How to complete this task: Which lines in the data below contain the word "status"? Return each of them.

Records for this task:
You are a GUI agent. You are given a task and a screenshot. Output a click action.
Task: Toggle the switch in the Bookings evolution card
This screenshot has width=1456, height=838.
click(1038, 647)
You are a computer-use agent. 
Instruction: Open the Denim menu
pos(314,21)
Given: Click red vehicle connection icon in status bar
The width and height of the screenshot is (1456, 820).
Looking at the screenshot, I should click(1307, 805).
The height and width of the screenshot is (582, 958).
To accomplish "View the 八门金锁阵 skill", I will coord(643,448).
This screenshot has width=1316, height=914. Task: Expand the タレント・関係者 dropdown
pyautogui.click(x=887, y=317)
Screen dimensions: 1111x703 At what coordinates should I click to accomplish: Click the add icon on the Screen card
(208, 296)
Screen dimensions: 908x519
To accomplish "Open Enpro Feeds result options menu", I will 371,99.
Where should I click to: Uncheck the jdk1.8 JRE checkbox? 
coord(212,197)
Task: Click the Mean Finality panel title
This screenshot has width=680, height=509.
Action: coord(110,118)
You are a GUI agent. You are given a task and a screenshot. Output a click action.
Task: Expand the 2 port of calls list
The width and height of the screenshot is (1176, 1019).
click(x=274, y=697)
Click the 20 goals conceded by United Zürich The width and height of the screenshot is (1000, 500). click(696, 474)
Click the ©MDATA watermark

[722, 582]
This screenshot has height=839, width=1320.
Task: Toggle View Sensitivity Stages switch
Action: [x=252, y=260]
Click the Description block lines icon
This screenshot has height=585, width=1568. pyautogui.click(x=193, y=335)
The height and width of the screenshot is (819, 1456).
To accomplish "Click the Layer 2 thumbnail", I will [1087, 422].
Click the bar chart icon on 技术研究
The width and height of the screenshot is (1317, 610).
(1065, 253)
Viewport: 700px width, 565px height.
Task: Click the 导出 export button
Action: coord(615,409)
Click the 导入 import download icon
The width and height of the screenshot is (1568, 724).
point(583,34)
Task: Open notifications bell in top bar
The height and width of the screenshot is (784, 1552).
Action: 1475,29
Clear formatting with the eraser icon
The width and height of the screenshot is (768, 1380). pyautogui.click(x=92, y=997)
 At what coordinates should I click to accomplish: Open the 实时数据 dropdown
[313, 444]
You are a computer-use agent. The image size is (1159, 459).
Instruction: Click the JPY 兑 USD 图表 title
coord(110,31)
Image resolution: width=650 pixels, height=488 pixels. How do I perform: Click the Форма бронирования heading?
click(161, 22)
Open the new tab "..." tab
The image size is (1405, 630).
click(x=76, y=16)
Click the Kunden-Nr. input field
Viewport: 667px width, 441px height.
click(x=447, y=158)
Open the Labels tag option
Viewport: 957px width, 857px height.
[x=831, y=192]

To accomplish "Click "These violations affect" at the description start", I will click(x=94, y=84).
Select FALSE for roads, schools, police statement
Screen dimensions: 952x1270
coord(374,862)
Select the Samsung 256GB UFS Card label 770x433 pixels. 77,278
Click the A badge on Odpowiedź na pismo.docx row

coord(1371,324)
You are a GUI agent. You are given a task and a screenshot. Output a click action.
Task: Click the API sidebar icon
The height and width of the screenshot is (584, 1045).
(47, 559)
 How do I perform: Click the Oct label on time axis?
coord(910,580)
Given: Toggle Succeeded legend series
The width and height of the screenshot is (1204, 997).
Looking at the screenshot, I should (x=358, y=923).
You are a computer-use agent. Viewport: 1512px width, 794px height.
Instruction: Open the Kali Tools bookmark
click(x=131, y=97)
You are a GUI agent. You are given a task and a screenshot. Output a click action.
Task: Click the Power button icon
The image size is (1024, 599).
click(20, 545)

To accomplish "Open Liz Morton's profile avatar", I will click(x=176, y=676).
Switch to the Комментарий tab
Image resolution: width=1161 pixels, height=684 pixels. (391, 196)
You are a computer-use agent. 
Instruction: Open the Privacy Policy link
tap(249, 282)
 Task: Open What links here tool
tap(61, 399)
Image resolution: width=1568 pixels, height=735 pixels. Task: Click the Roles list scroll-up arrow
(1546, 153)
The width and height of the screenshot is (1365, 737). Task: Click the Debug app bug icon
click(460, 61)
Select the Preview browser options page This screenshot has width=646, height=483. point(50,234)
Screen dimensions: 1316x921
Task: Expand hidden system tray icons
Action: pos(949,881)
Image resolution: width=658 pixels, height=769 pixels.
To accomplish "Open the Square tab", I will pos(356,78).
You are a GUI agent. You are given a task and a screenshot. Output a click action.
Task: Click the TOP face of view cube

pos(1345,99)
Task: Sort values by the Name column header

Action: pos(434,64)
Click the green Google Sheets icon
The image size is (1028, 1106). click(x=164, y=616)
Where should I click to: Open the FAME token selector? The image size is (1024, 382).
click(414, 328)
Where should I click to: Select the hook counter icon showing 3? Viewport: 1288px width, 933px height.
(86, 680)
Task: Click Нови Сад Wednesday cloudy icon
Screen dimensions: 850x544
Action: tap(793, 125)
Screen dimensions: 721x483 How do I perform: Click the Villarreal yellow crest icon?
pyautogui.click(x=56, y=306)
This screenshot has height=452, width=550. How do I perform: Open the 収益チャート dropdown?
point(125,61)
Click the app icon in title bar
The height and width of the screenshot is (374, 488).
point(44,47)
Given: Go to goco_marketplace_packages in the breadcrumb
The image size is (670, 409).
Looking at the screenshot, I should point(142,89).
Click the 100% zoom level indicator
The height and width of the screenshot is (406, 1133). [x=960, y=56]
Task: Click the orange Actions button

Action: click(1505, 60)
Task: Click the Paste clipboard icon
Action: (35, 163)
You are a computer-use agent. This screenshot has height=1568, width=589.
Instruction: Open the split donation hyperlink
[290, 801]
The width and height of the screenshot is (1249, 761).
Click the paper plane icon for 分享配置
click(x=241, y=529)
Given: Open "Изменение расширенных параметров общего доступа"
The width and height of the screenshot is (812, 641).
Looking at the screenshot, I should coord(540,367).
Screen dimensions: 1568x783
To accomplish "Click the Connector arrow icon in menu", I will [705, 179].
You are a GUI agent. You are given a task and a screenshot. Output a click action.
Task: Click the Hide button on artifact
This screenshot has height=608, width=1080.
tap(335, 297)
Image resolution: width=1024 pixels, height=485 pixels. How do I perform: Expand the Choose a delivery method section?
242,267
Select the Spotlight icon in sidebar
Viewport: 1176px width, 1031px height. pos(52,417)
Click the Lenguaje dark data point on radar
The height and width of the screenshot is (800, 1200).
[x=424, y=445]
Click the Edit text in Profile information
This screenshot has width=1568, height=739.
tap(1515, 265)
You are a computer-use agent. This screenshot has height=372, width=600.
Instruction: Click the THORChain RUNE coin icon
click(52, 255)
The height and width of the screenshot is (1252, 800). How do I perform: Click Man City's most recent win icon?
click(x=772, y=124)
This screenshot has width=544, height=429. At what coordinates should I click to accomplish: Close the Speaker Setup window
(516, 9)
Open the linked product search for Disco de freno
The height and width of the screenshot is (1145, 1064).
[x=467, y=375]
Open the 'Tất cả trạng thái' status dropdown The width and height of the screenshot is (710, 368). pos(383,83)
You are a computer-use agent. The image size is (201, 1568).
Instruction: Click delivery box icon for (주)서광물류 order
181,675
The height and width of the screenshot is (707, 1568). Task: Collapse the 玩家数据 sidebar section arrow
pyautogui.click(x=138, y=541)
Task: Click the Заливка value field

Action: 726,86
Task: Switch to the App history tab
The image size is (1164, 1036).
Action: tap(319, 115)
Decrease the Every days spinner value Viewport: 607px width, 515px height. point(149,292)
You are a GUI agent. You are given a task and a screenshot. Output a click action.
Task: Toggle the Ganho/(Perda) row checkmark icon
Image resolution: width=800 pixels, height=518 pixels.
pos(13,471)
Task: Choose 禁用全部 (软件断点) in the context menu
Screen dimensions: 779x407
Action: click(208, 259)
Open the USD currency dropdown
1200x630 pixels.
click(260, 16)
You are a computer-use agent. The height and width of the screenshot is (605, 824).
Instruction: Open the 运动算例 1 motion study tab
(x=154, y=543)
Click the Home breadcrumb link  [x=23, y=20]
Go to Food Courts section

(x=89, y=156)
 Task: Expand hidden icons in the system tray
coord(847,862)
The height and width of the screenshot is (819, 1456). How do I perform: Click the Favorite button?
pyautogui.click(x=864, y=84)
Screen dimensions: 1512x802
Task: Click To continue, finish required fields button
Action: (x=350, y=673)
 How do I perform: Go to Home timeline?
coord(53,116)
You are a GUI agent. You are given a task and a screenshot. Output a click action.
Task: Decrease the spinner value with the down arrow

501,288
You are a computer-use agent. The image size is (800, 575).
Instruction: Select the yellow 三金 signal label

Task solution:
Given: Click red vehicle connection icon in status bar
Open the 'Tất cả trạng thái' status dropdown The width and height of the screenshot is (710, 368). pos(383,83)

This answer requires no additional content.